* **Task item**: All lines from the one holding "Given: Click XRP's 24h change 0.66%" through the last line of the entries below must be transcribed exactly, and no others. Pictures do not go in.
⟨
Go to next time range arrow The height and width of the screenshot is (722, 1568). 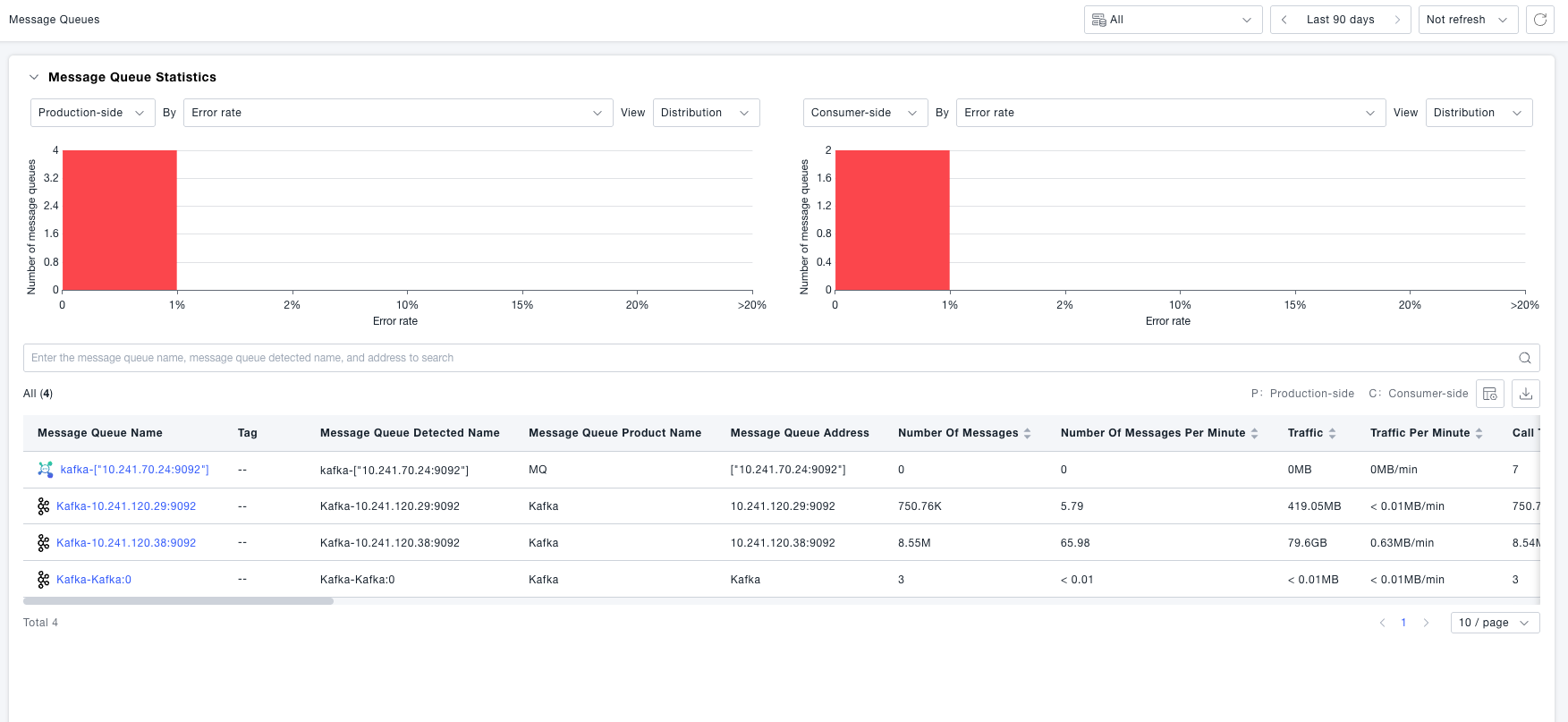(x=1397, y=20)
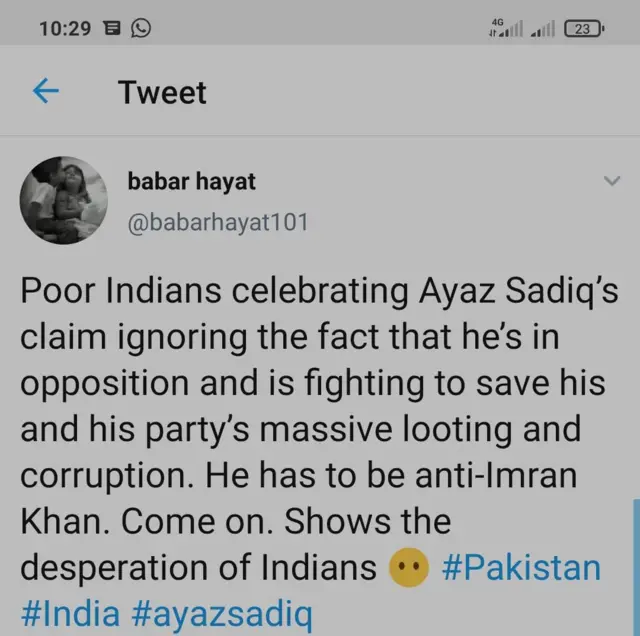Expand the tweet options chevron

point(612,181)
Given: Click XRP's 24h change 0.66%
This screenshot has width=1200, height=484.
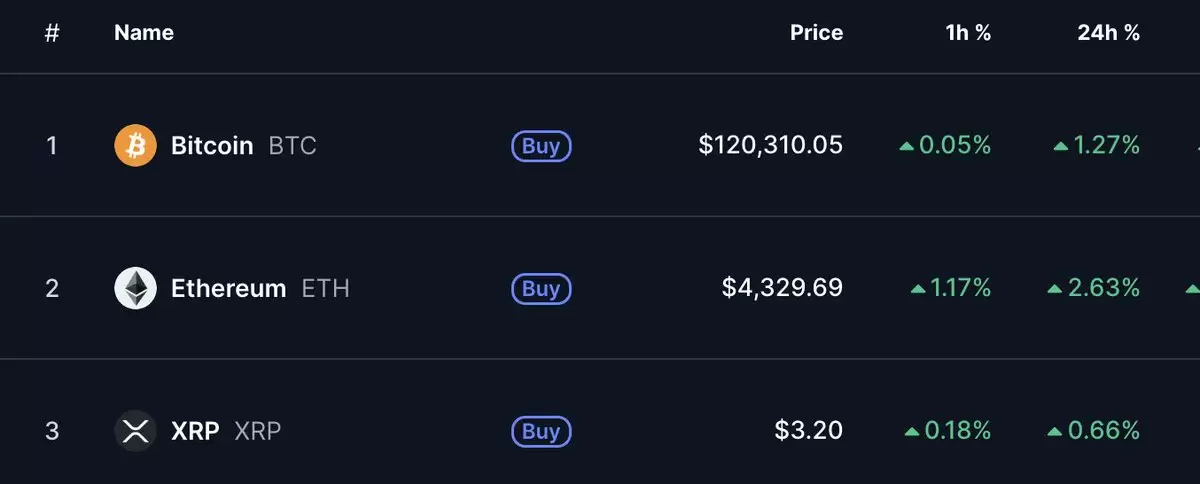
⟩
* **Answer section**:
Given: Click XRP's 24h change 0.66%
This screenshot has width=1200, height=484.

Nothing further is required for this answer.